The cells attached to a glass coverslip were placed in a custom-made flow chamber (volume 0.4 ml, flow rate 0.7 ml/min, temperature kept at 37C°). During the recordings PBS lite with 100 mg/L magnesium and 100 mg/L calcium (pH 7.4) was allowed to flow over the coverslip. The electrode was placed immediately downstream of the cultured cells so that any dopamine release by the cells would be detected in the flowing buffer. Simultaneously with a digital marking signal 100 μl of 120 mM KCl was added to the flow of buffer upstream of the cells in order to depolarize the cells and induce release of synaptic vesicles. High speed chronoamperometric recordings were made using FAST-16mkII hardware and software (Quanteon, L.L.C. Nicholasville, KY, USA) fitted with carbon fiber electrodes (fiber diameter 30 μm; exposed length 120–150 μm, type SPF1a, Quanteon, L.L.C Nicholasville, KY, USA). Electrodes were dip coated in nafion and dried in 200°C for 5 minutes as previously described26. Each electrode was individually calibrated for linearity of response to increments of dopamine (3 × 2 mM dopamine) and for selectivity of dopamine over ascorbic acid. The linearity of the response to dopamine was confirmed in all electrodes with a r2 constant of >0.999 and the selectivity versus ascorbic acid was determined to >2000:1 for all electrodes. The limit of detection, defined as 3 standard deviations from baseline, was <21 nM dopamine. A square wave current was applied (+0.55 V–0 V) against an Ag/AgCl reference electrode that was incorporated into the recording chamber and 80% of the signal was recorded to determine the oxidation and reduction current. Recordings were made at 2 Hz where each datapoint represents the average of 5 square wave cycles. The current arising from the induced oxidation/reduction of dopamine is proportional to the concentration of dopamine in the solution. To pre-load the cells with exogenous dopamine, a separate supply of buffer containing dopamine was connected to the tubing that supplied the PBS lite to the recording chamber. The concentration of dopamine in the buffer was 10–15 μM as measured by the electrochemical carbon fiber electrode. The dopamine flow was terminated after 60 s and 120 seconds later, when the signal had stabilized at baseline, a short pulse of 100 μl, 120 mM KCl was added directly to the solution in the recording chamber. 3 consecutive KCl applications were made after each DA loading session.

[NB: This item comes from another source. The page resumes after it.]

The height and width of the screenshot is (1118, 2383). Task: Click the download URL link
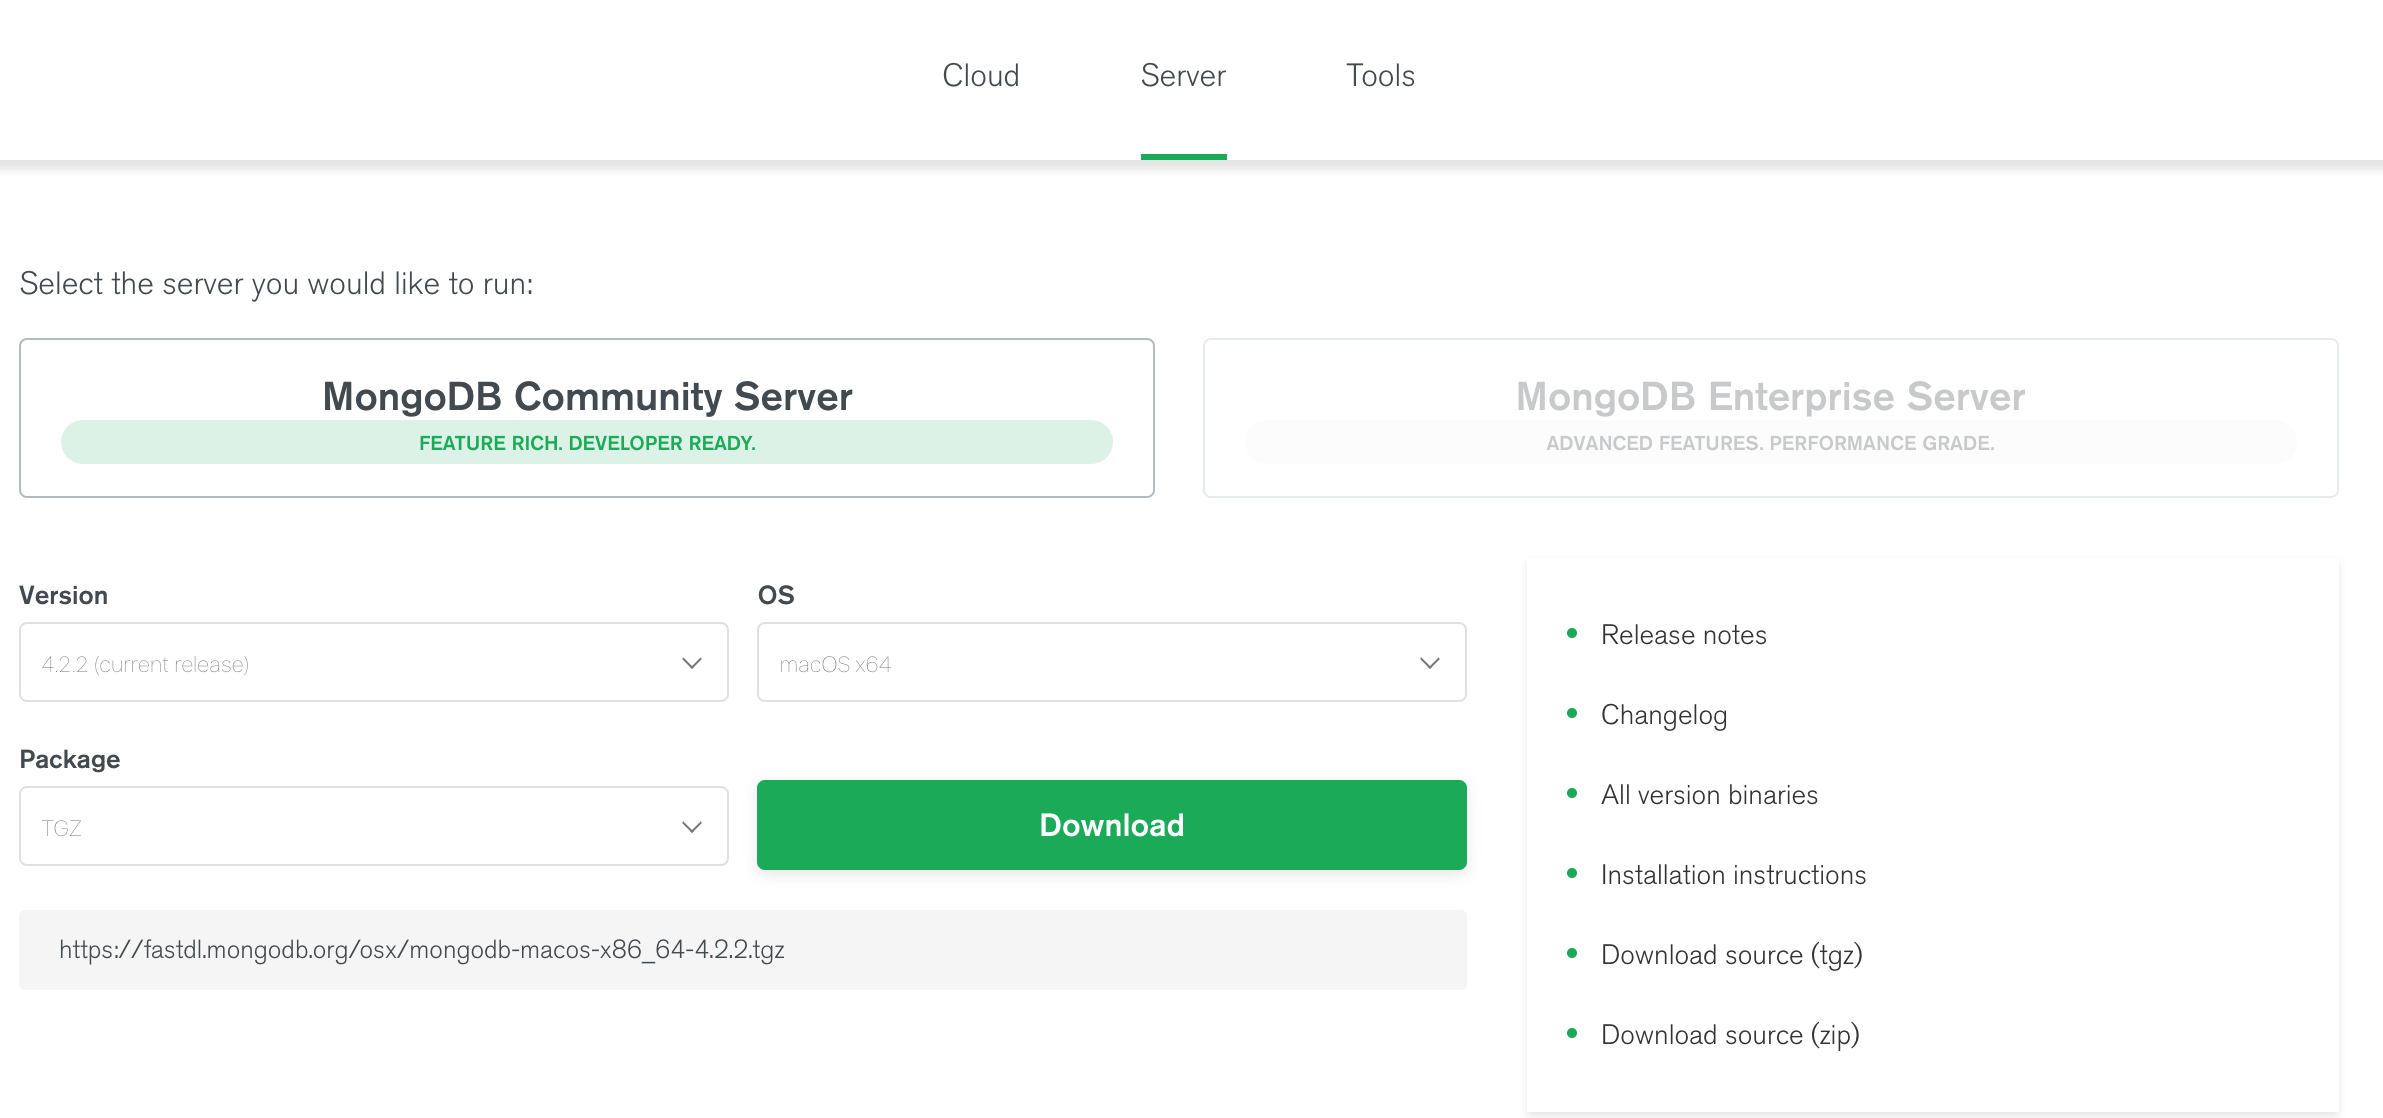click(421, 948)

It is known from previous previous studies in vivo that the amplitude of the KCl-induced dopamine release is reduced with rapid repeated depolarizations25. Pertubations caused by the addition of KCl to the recording buffer in this setup can cause a minor signal disturbance. In order to verify that the signal recorded in these recordings were genuine dopamine release events and not noise produced by liquid pertubations or other possible sources of environmental noise, strict criteria were used to categorize release events as genuine release events. These criteria were: 1) amplitude should be at least 3 times the limit of detection (here 63 nM), 2) the amplitude of the 2nd and 3rd KCl evoked release should be lower than the first release.

All data was analysed using FAST analysis version 4.0 for Mac (quanteon LLC, Lexington, KY, USA). Peak amplitude was calculated as the maximum dopamine concentration after KCl ejection minus the baseline prior to KCl injection.

In vivo quantifications

The total number of surviving human cells [human nuclei (HuNu+)], human neurons (hNCAM+) and TH+ cells were estimated in a series of every eighth coronal section of each animal. Cell counting and conversion efficiency calculation was performed as described previously18. Percentage of TH+ neurons of converted was calculated as the percentage of TH+ cells, out of hNCAM+ neurons. All quantifications were performed in blind.

Statistical analysis

All data are expressed as mean ± the standard error of the mean. All statistical analyses were conducted using the GraphPad Prism 6.0c. An alpha level of p < 0.05 was set for significance.

Conversion efficiency (both in vitro and in vivo), neuronal purity, reduction in cell number and percentage of TH+ neurons of converted neurons were compared using a one-way ANOVA with a Tukey post hoc. A two-tailed Student's t-test was used to compare the effects of SM in Figures 3, 4.